The idea of rerouting electricity from private sources back to the grid in exchange for government incentives (Liccardo clarified CoreSite does receive state stipends for the energy it provides) is one that applies to both commercial and residential tenants. It’s also the focus of the California Energy Commission’s Demand Side Grid Support Program.
For over a decade, Gadh has helmed research at UCLA that explores the possibility of using electric car batteries to supplement the grid. “[You] can get data from the environment, from [EV] charging stations, and then manage the whole infrastructure in a smart fashion,” Gadh added. “For example, how can you automatically take millions of EVs to send power back to [to the grid] without upsetting it?”
Gadh also proposed using electric vehicle batteries to supplement the grid during peak usage hours between 4 p.m. and 9 p.m.
“In the future, instead of the head of the [CAISO] having to send alerts, they could just send an alert to your vehicle and you can get paid” for offloading power from your charged car, he said.

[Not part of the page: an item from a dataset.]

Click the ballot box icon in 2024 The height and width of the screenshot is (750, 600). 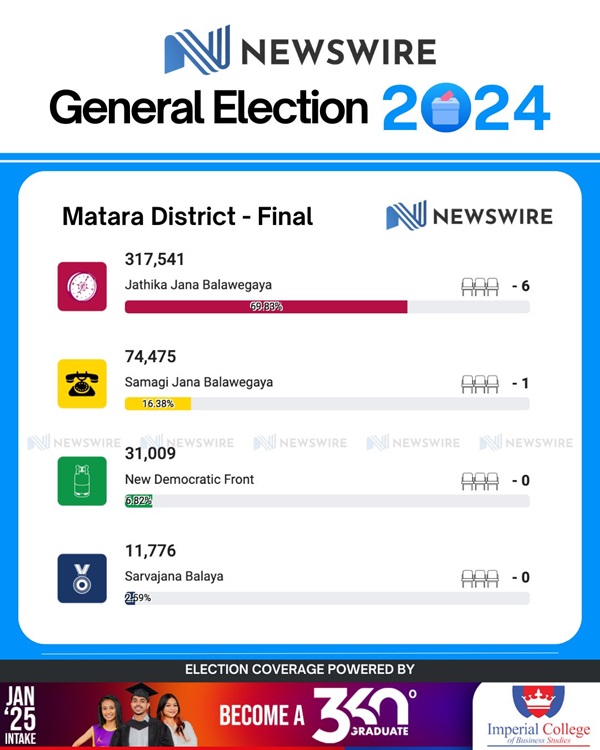pos(448,108)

That’s not a far-fetched idea: Ford’s new electric F-150 Lightning has a battery capable of powering a house for three days on full charge. But it would require appropriate financial incentives to entice EV owners to give their vehicle’s stored energy back to the grid.
In the short term, Angelenos can likely expect more alerts begging them to tamper power usage as the heat rages on. But looking towards the future, it’s possible – though challenging – to begin to make the grid more efficient.
“Based on my calculations, the owner would only have to be willing to share 25% of their maximum battery energy,” Gadh told dot.LA, adding that, “by buying an EV, not only [are you] helping remove CO2 from the air, removing tailpipe emissions but [you’re] also helping the grid become green.”